══ 分析用の文章

2009年12月4日 MRIC by 医療ガバナンス学会 http://medg.jp


1. 違憲性の判断
最高裁判所が、立法府の裁量を尊重して、法律の違憲判断に慎重であることは十分理解する。しかし私が本件で違憲判断を求めるその内容は、健保法の規定が私の健康保険受給権を否定しているとする国の法解釈は憲法に違反するという主張と、仮に健保法の規定がその法解釈しか採りえず、私の保険受給権を認める解釈が不可能ならば、健保法の規定そのものが違憲無効になるという主張である。そして、そういう国の解釈または健保法規定を認容した二審判決は不当だということである。

判決では、私が求めた憲法条文に対する違憲判断のいずれにも、法律が合理的な理由によって保険受給権の範囲を決定したのであり、その権利を奪ったり、侵害したものではなく、立法の裁量範囲であるという判断を示している。

立法の裁量範囲は、国の主張において、また判決においてきわめて広義に使われる概念である。しかし、本件の場合、これを安易にあてはめてはならない。保険受給権剥奪が合憲だという結論は、立法の裁量範囲の濫用といわざるを得ない。なぜなら、本件の論点となっている憲法13条、14条、25条、29条に謳われた基本的人権は、法律の範囲内で認められるものという性質のものではない。法律で改変したり、消滅できる類のものではない。逆に、法律が憲法の制約を受けるのである。まして本件の場合、明文規定もない法律である。

憲法の基本的人権は、生まれた瞬間に人間として備わった権利である。公共の福祉に反しない限り保障される。私ががん治療の手段に行き詰まって選んだ保険外治療を受けただけで健康保険を奪われ、保険診療という公的医療の受療を阻まれ、がん死を防ぐために効果を挙げていた保険外治療を断念させられるということは、幸福追求権、生存権、平等権、財産権という基本的人権の侵害である。

════
══ 記録された情報

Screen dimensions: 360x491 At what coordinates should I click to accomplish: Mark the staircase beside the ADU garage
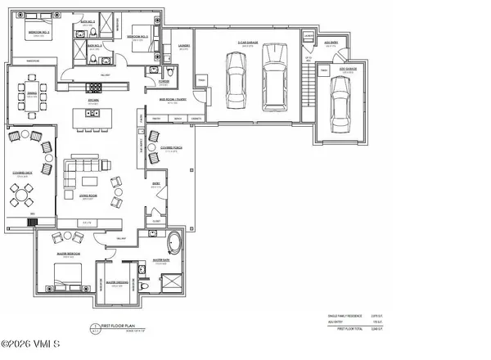(308, 92)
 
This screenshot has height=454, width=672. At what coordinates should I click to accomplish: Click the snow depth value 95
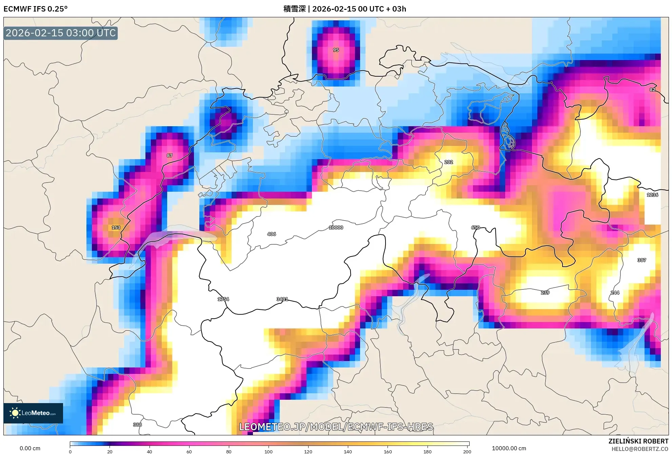coord(336,50)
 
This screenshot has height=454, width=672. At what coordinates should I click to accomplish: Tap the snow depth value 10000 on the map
coord(336,228)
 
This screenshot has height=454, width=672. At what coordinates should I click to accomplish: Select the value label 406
coord(271,234)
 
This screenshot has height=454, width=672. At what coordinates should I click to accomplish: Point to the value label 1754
coord(223,299)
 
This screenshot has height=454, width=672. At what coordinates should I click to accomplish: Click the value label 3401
coord(282,299)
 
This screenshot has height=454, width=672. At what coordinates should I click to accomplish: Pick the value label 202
coord(448,162)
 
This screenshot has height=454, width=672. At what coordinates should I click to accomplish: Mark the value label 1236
coord(652,195)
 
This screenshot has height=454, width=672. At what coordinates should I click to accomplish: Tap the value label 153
coord(116,228)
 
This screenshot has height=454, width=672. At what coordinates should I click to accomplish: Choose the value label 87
coord(170,156)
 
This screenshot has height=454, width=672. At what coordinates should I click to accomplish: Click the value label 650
coord(475,228)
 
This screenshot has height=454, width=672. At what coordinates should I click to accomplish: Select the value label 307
coord(641,260)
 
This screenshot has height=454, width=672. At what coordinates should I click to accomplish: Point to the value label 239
coord(545,292)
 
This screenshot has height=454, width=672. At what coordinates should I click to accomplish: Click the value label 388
coord(137,425)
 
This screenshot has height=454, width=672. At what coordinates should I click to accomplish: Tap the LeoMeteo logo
coord(33,413)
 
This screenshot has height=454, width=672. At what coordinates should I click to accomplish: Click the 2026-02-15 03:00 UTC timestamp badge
coord(61,33)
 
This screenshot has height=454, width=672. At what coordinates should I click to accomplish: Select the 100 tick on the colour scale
coord(269,452)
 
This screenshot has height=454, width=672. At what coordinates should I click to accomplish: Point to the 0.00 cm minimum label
coord(30,448)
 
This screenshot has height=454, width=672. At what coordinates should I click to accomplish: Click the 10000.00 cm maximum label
coord(509,448)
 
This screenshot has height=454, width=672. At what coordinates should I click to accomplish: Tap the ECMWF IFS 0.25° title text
coord(36,9)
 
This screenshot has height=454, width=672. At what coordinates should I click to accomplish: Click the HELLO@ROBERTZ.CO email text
coord(640,449)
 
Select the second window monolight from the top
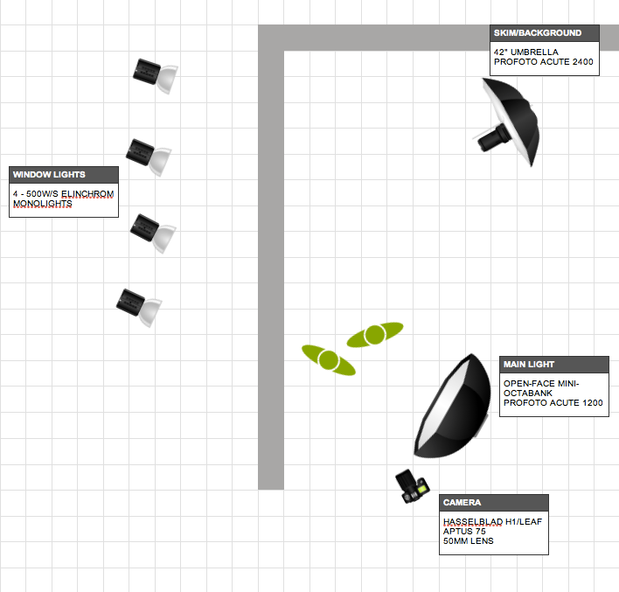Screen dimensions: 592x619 pos(148,156)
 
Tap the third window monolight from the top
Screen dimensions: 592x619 pos(152,232)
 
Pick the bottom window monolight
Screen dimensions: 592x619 pos(139,306)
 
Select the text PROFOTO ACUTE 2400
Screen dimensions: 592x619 pos(543,62)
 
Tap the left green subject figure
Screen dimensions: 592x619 pos(328,359)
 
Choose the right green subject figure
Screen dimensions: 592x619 pos(375,334)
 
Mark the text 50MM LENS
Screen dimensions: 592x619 pos(469,541)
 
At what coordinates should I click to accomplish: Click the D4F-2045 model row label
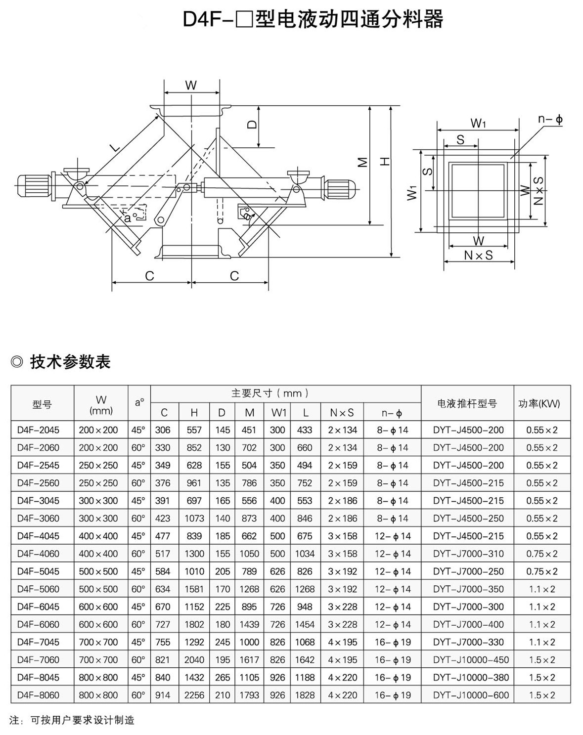tap(38, 430)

════

取り組む課題:
1. 文章について、次の問いに答えなさい。
(a) 本件の論点となっている憲法の条文は何条か。
(b) 判決は、法律が何によって保険受給権の範囲を決定したと判断しているか。
(c) 憲法の基本的人権は、いつ人間に備わった権利だとされているか。
2. 文章のうち、「2009年12月4日 MRIC by」という語句を含むところから始まり、「決は不当だということである。」で終わる部分を、一字も変えずに書き写しなさい。
解答には、上の文章に書かれている内容だけを用いること。

解答:
1.
(a) 13条、14条、25条、29条
(b) 合理的な理由
(c) 生まれた瞬間

2.
2009年12月4日 MRIC by 医療ガバナンス学会 http://medg.jp


1. 違憲性の判断
最高裁判所が、立法府の裁量を尊重して、法律の違憲判断に慎重であることは十分理解する。しかし私が本件で違憲判断を求めるその内容は、健保法の規定が私の健康保険受給権を否定しているとする国の法解釈は憲法に違反するという主張と、仮に健保法の規定がその法解釈しか採りえず、私の保険受給権を認める解釈が不可能ならば、健保法の規定そのものが違憲無効になるという主張である。そして、そういう国の解釈または健保法規定を認容した二審判決は不当だということである。